Tether claims to be 100% backed by other assets, including the U.S dollar but the interesting thing is that cash, only accounts for 3.87% and commercial paper accounts for the lion’s share at 65.39%. Roughly 9.96% of USDT is backed by corporate bonds, precious metals, and funds, while 12.55% of USDT is backed by secured notes.
Although it is a good thing that USDT has a diversified approach to the assets backing it, the main concern is how liquid those assets are. Will users be able to redeem them quick enough to avoid loss of value? At least it is more backed than banks that have fractional reserves.
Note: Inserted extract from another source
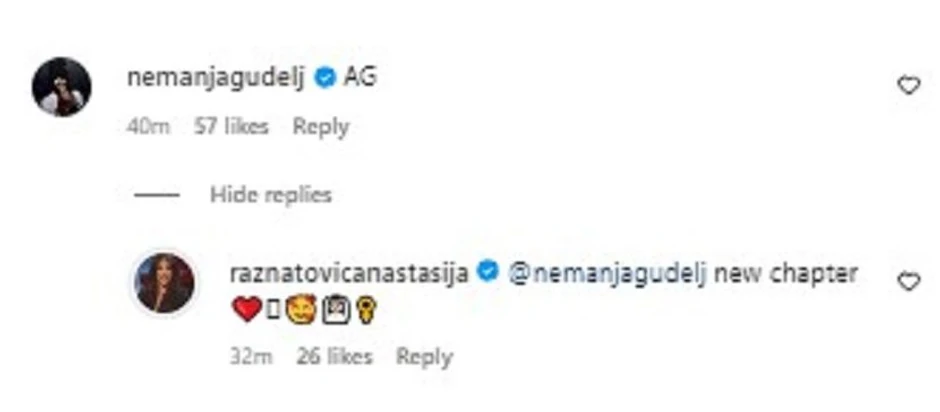Click the smiling face with hearts emoji
The height and width of the screenshot is (412, 940).
tap(303, 311)
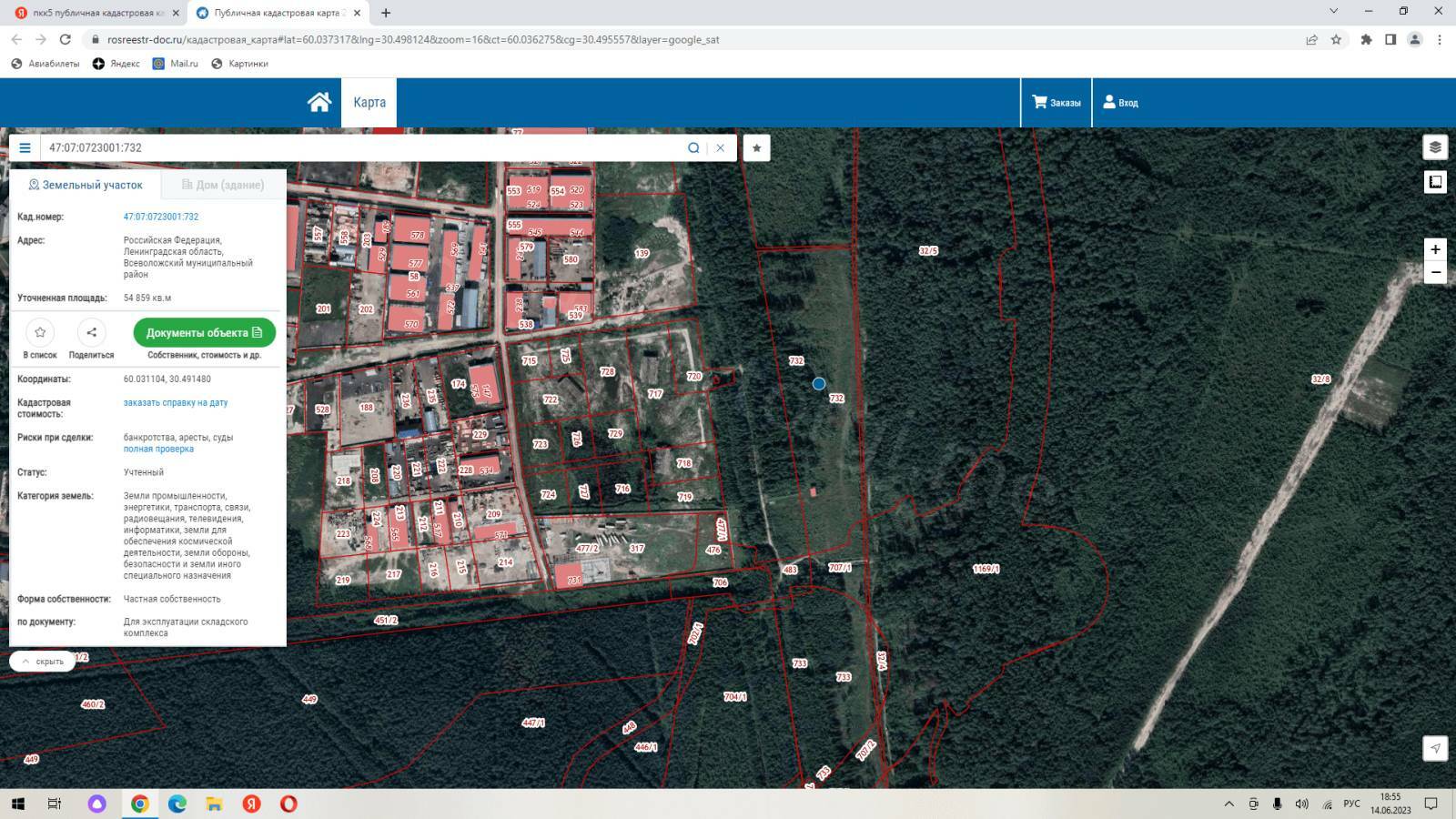Zoom out on the map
What about decentralized stablecoins?
Decentralized stablecoins have also been gaining popularity because they do not have to be backed by fiat money. They can also be backed to whatever asset that holds value although most are pegged to the value of a fiat currency. DAI is currently one of the most popular decentralized stablecoins and it maintains its peg to the U.S dollar through collateralized crypto debt maintained by smart contracts on a decentralized ledger.

Summary
The good thing about stablecoins is that they come in different varieties for users to choose from. If you are not comfortable with USDT, you can switch over to others such as USDC which is 100% backed by USD reserves. DAI makes a more appealing case for those that want to use a fully decentralized approach. The fact that the above stablecoins are pegged to the USD means their value will fall in case the US dollar’s value plummets. This can be a concern especially when you consider the rising inflation rates in the U.S., and it seems like a higher risk than a bank run on USDT.